The plan included a phased return to work, a reduced number of hours and required some workplace changes.
These were with the aim of reducing possible triggers to the health condition and to avoid being left alone in case a sudden relapse occurred which would cause safety concerns.
She contacted the BMA because everything was happening very slowly.
The employer had needed to discuss the doctor’s return to work with appropriate individuals and ensure that all the necessary recommendations could be put in place. They had sought advice from appropriate specialists.
The delay was causing frustration and upset for the doctor which was having a negative impact on her health. The loss of personal independence associated with her health condition, inability to drive and financial concerns were all compounding her anxiety.
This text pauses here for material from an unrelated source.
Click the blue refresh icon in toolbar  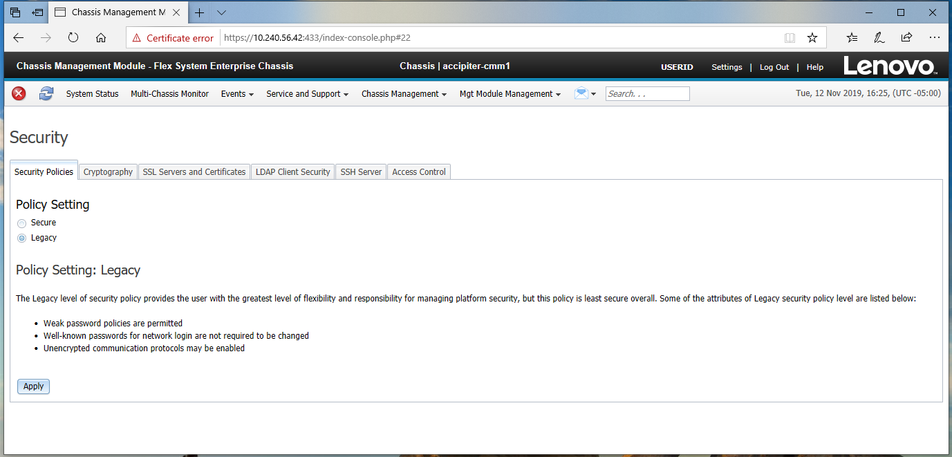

The doctor in this case was appreciative of the knowledge and experience of the BMA adviser and it is easy to see why. The employment adviser contacted and chased up the necessary staff, represented the doctor in meetings and gave her advice on employment, disability and pension legislation.
The employer – credit where it’s due – was supportive when the member went back to work, in accordance with relevant disability legislation. However, even with the recommended support now in place, the overall stress of the health, work and personal situation were taking a toll on her health.
The BMA were involved throughout, keeping regular contact with the doctor and employer. Around a year after she returned to work it became evident to all that ill health retirement would be the best option for the doctor. The BMA supported the member through this entire period.
Anyone who has been through this process will confirm that it is a lengthy and bureaucratic one. In this case, there were frustrating delays in gathering the necessary reports and other information. The BMA adviser took this particular issue higher up in the organisation in order to accelerate the process.
The ill health retirement was then approved, which was an immense relief for the doctor. She received full pay for a subsequent notice period of three months even though the sick pay had been exhausted. She also received the holiday pay she was owed.
For the BMA adviser, there was the privilege of attending the final meeting where the member was thanked by senior staff and management for her long contribution to the NHS. The member was able to retire with dignity and a feeling of having been valued.
She said to the BMA adviser, ‘I couldn’t have done it without you!’